Mais il contient notamment une entourloupe incroyable : il simplifie les conditions transfrontalières de circulation des mégacamions, qui sont des poids lourds composés de plusieurs remorques. Ils peuvent peser jusqu’à 60 tonnes et mesurer 25,25 mètres de long. Ces mastodontes pourraient rouler en France. Ils ne seraient même pas considérés comme des convois exceptionnels, qui sont eux encadrés par une réglementation très contraignante. Ils suivraient les mêmes règles que les camions classiques. Cela participe à rendre cette directive inacceptable, et à contresens de ce qu’il faudrait faire en matière d’écologie.


L’objectif annoncé de cette directive est pourtant, comme vous l’avez rappelé, de « verdir » le secteur du transport en Europe. Pourquoi rate-t-elle son but ?

Le texte n’ira absolument pas dans le sens de la décarbonation des routes : différentes études montrent que des camions plus lourds, même s’il y en a moins, ne permettent pas de réduire les émissions de CO2. Le CER, un groupement qui rassemble les acteurs européens du rail, montre que si cette directive autorisant les mégacamions était adoptée, cela provoquerait l’émission de 6,6 millions de tonnes de CO2 supplémentaires par an dans l’Union européenne. Autre problème : en l’état, le texte autorise également les camions diesel à augmenter leur taille, donnant lieu à la possibilité de voir rouler des mégacamions diesel. C’est insensé.
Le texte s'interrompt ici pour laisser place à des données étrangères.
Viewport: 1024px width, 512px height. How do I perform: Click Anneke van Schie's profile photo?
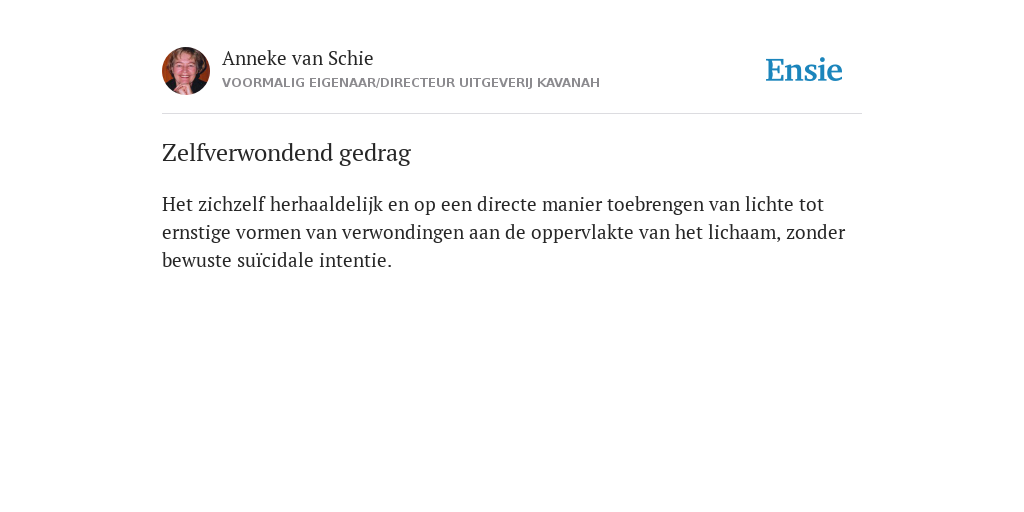pos(185,71)
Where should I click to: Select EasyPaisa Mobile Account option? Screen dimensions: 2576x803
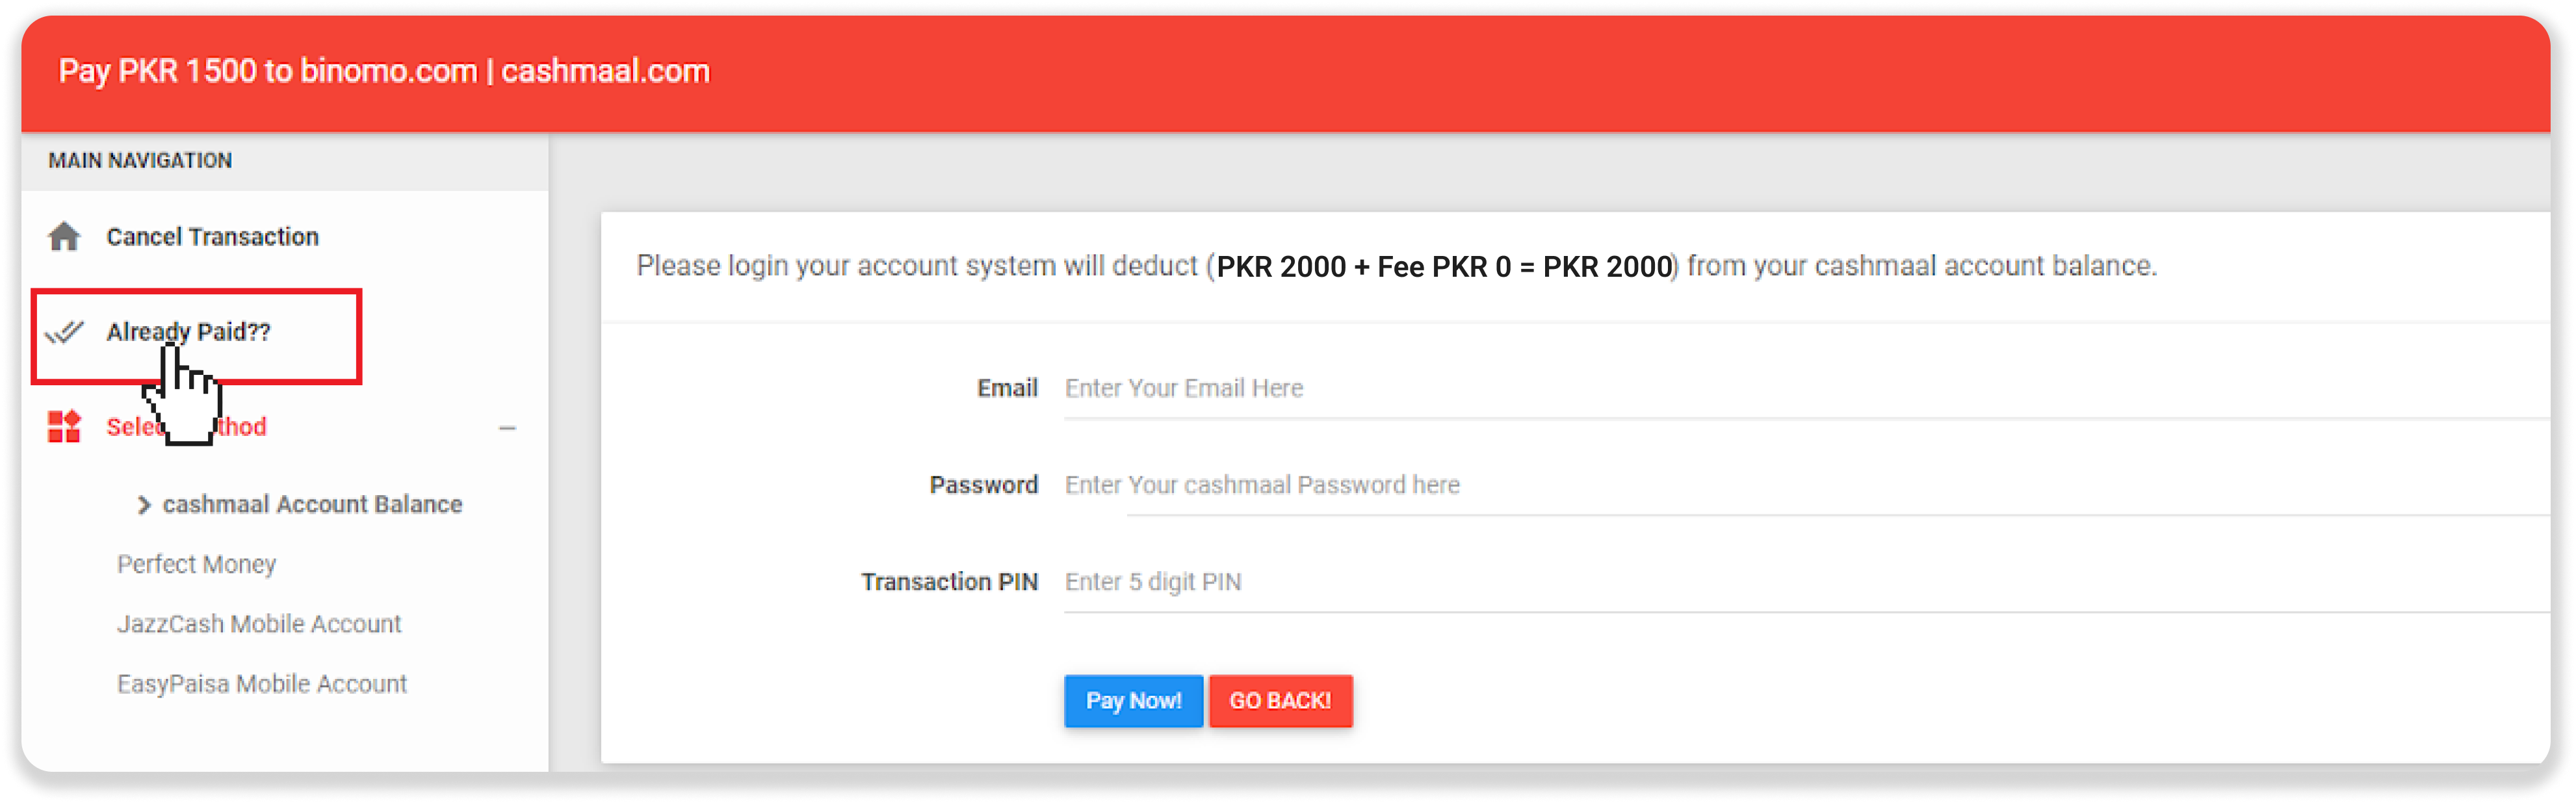[262, 685]
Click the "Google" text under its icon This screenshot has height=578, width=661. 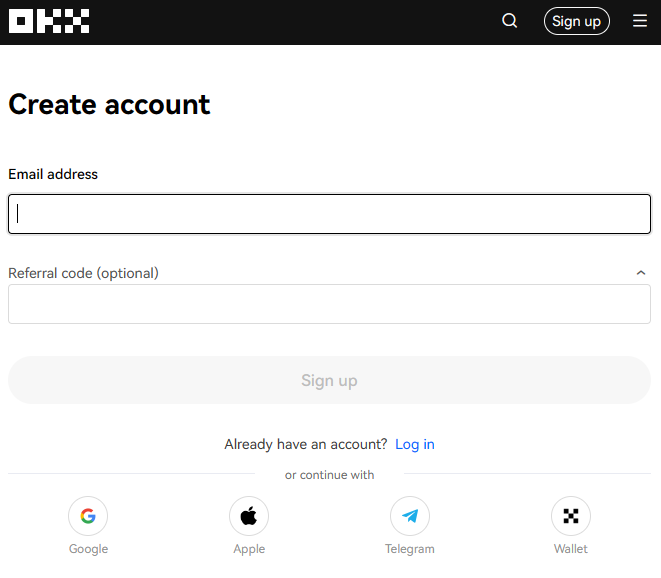[x=88, y=549]
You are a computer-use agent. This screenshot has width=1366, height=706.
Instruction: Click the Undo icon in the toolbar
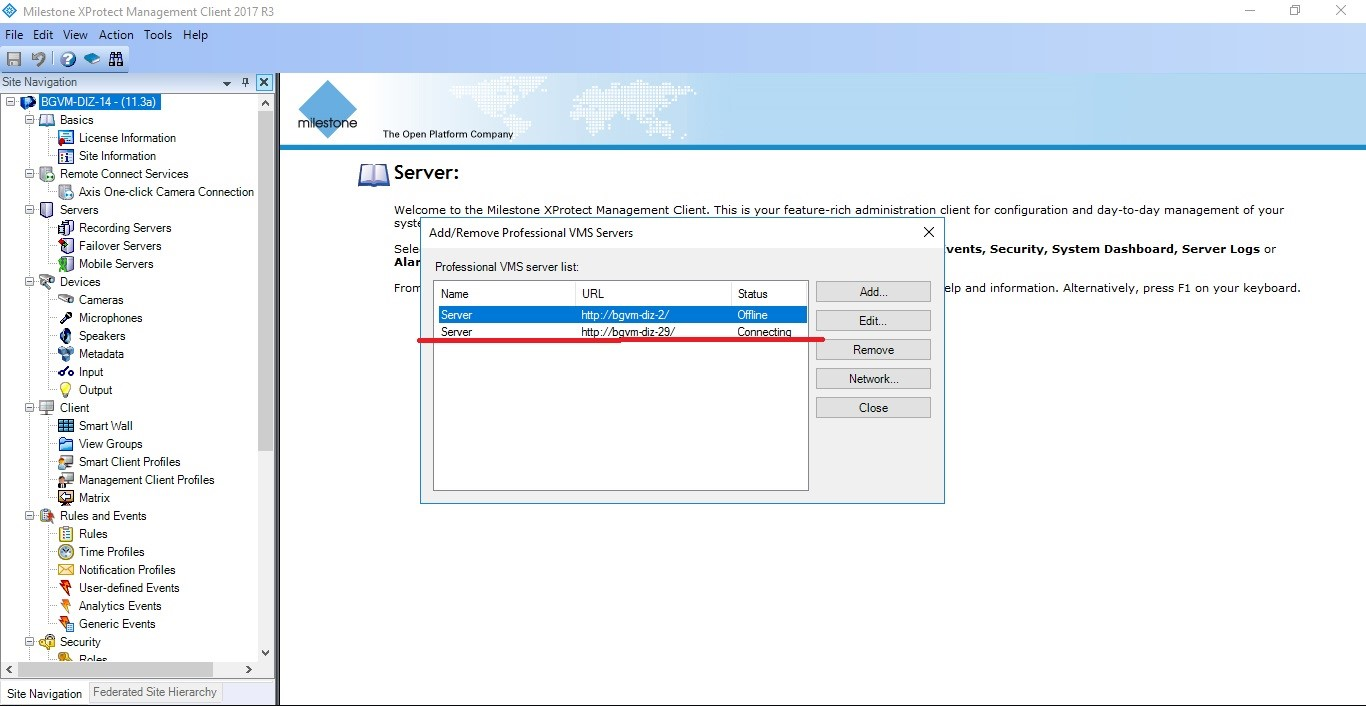point(39,59)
Les mégacamions représentent aussi un vrai risque pour la sécurité routière. Leur distance de freinage est plus longue que les camions plus légers, et ils seront pourtant soumis aux mêmes limitations de vitesse. Et les accidents impliquant un poids lourd sont près de trois fois plus mortels qu’avec d’autres véhicules. Leur gigantisme n’est pas, non plus, adapté aux axes routiers français. Les semi-remorques ne passent pas certains ronds-points, imaginez pour un 60 tonnes...

«  Si cette directive autorisant les mégacamions était adoptée, cela provoquerait l’émission de 6,6 millions de tonnes de CO2 supplémentaires par an dans l’Union européenne.  » Wikimedia commons / CC BY-SA 4.0 / Falk2

Qui devra assumer le coût de l’adaptation des routes à ces monstres ? Ce sont les Français ! En plus, les camions lourds accélèrent l’usure des routes, ce qui pourrait faire exploser les coûts de maintenance. Ces dépenses sont autant de pertes pour le développement du ferroviaire et du fluvial. Quel signal enverrons-nous aux entreprises qui seraient tentées, aujourd’hui, par le rail ? Cette directive enferme le transport de marchandises dans le seul secteur du routier.



Comment comptez-vous empêcher l’ouverture de nos routes aux mégacamions ?

Avant d’être appliqué, ce texte doit encore être voté en plénière par le Parlement européen le mardi 12 mars, à Strasbourg. Les travaux seront poursuivis par le nouveau Parlement après les élections européennes. Mais nous sommes à un moment crucial pour ramener la directive sur de bons rails. Nous avons déposé deux amendements : l’un pour interdire les camions diesel de plus de 40 tonnes, et l’autre pour interdire les pays voisins comme l’Espagne, la Belgique ou l’Allemagne — qui autorisent déjà des mégacamions — de les faire traverser les routes françaises.

À mon avis, ce sera serré avec notamment le lobbying des pays de l’est de l’Europe, très favorables au transport routier. J’invite le gouvernement français à se mettre à mes côtés et à pousser pour l’interdiction les mégacamions. Notre pays se trouve au cœur de la géopolitique des poids lourds. Il faut qu’il soit très ferme.